Across Africa, a quiet revolution is unfolding; one led not by seasoned diplomats or legacy institutions, but by young people armed with data, lived experience, and an unshakable belief that the continent’s future must be shaped by those who will inherit it. At the center of this movement stands the Pan African Network for Climate Action (PANFCA), a dynamic platform transforming youth from passive participants in climate conversations into architects of real, measurable solutions. Under the leadership of its CEO, Kelvin Muli, the organization has become synonymous with a new model of climate action, community-rooted, youth-driven, and globally influential.
Rather than treating young Africans as symbolic voices at conferences, PANFCA equips them as researchers, negotiators, innovators, and implementers. Through regional fellowships, field schools, and hands-on community programs, youth across the continent are restoring degraded ecosystems, advancing climate-smart agriculture, addressing plastic pollution, and integrating indigenous knowledge into modern adaptation strategies. The network’s philosophy is unapologetically bold: Africa’s youth are not tomorrow’s leaders, they are today’s decision-makers. This mindset has helped PANFCA build a pipeline of technically skilled, policy-literate climate champions capable of operating from village councils to global negotiation rooms.
That credibility reached the international stage when Kelvin Muli represented African youth at the Global NDC Conference 2025 in Berlin, Germany, in June 2025. There, he did more than speak, he shifted the narrative. Moving beyond calls for “youth engagement,” Kelvin advocated for youth inclusion in actual decision-making spaces, emphasizing that nationally determined contributions (NDCs) cannot succeed without the innovation, energy, and frontline knowledge of young people. His message resonated across delegations: climate policy designed without youth is policy designed without the majority of Africa. By asserting youth presence in negotiation rooms not as observers but as contributors, he helped redefine how governments and institutions view intergenerational leadership.

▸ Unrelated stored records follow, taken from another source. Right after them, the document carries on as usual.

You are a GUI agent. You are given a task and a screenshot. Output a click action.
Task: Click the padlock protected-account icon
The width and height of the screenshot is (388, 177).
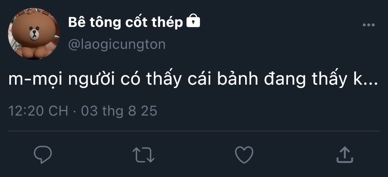(193, 22)
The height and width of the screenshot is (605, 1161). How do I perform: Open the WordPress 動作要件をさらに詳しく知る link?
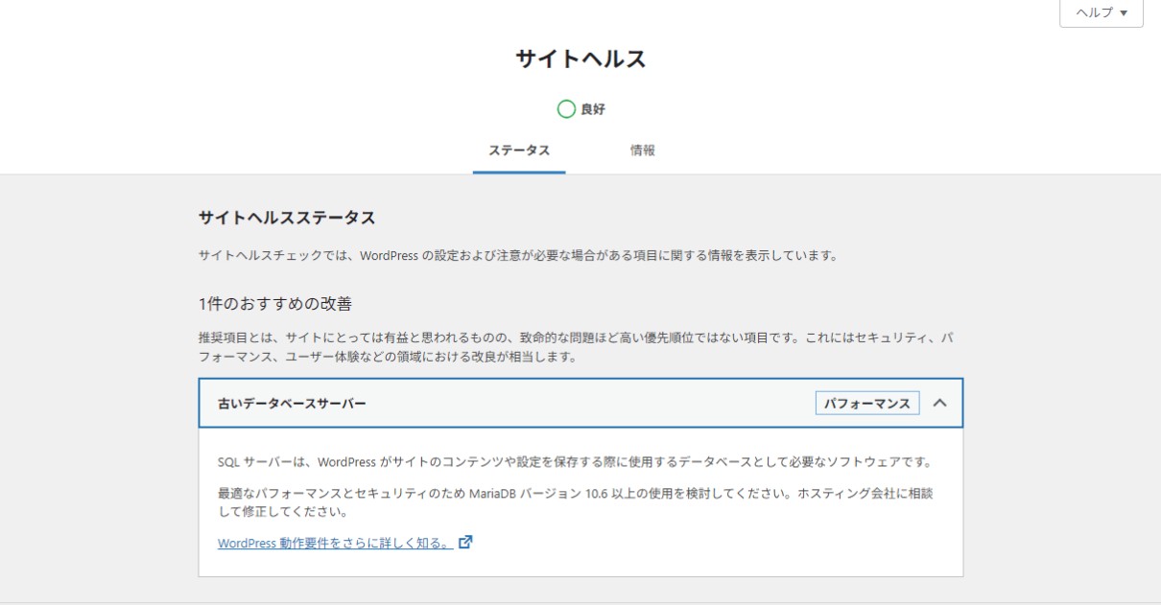coord(334,543)

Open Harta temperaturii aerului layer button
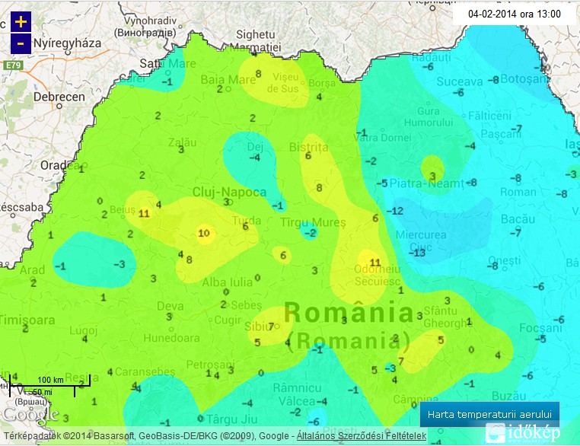click(x=489, y=415)
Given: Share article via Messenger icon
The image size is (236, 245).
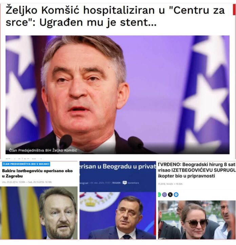Looking at the screenshot, I should 176,194.
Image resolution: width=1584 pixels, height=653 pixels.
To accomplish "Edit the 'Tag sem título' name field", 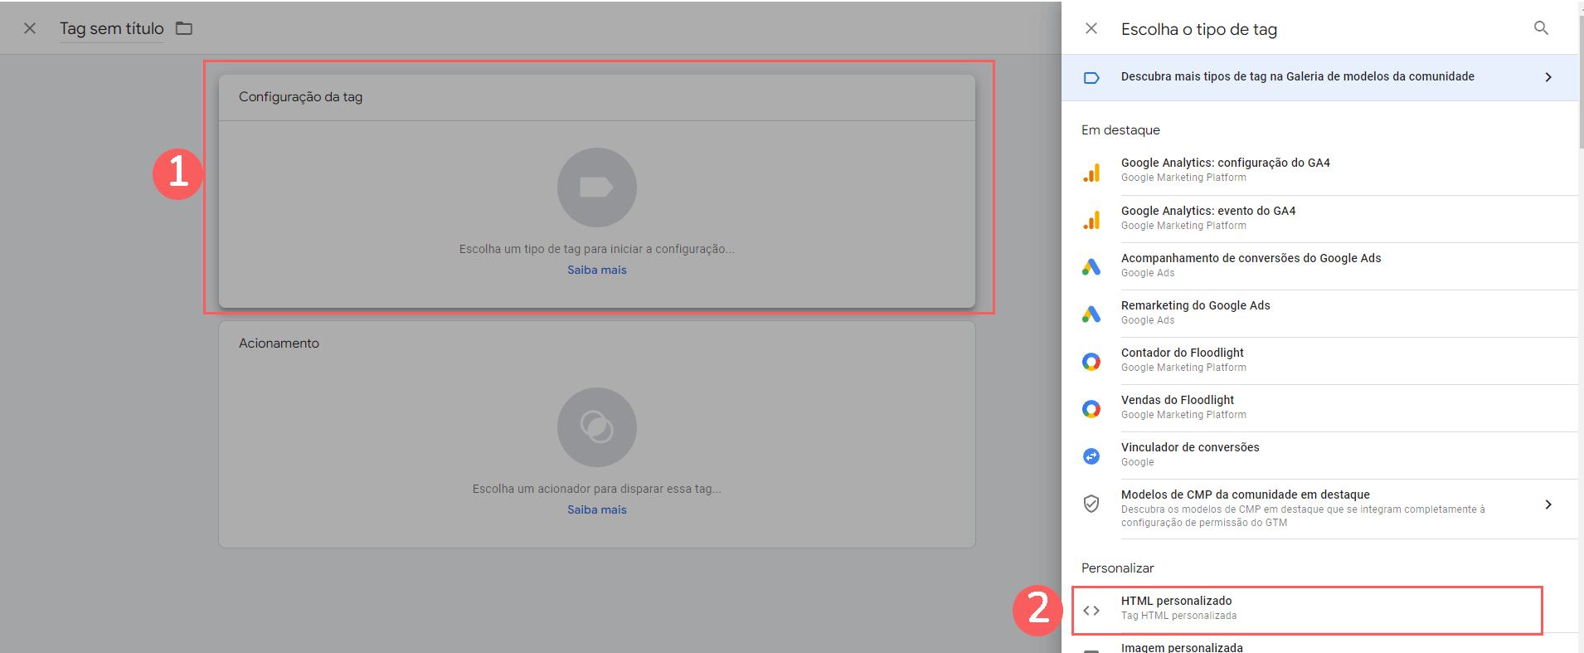I will (x=112, y=29).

What sets PANFCA apart is its refusal to separate policy from people. The organization understands that credible climate solutions begin in communities: in farmers adapting to erratic rainfall, in coastal youth restoring mangroves, in indigenous knowledge guiding conservation, and in young researchers translating local evidence into national strategies. Kelvin’s leadership bridges these worlds seamlessly, connecting grassroots realities with global frameworks and ensuring African stories inform international agendas rather than being sidelined by them.
Today, PANFCA stands as more than a network; it is a continental blueprint for how youth power can drive systemic change. At a time when climate discourse often feels abstract and distant, the organization proves that solutions already exist on the ground and that young Africans are ready to lead them. In elevating youth from the margins to the main table, Kelvin Muli and PANFCA are not simply participating in the climate movement; they are redefining who leads it.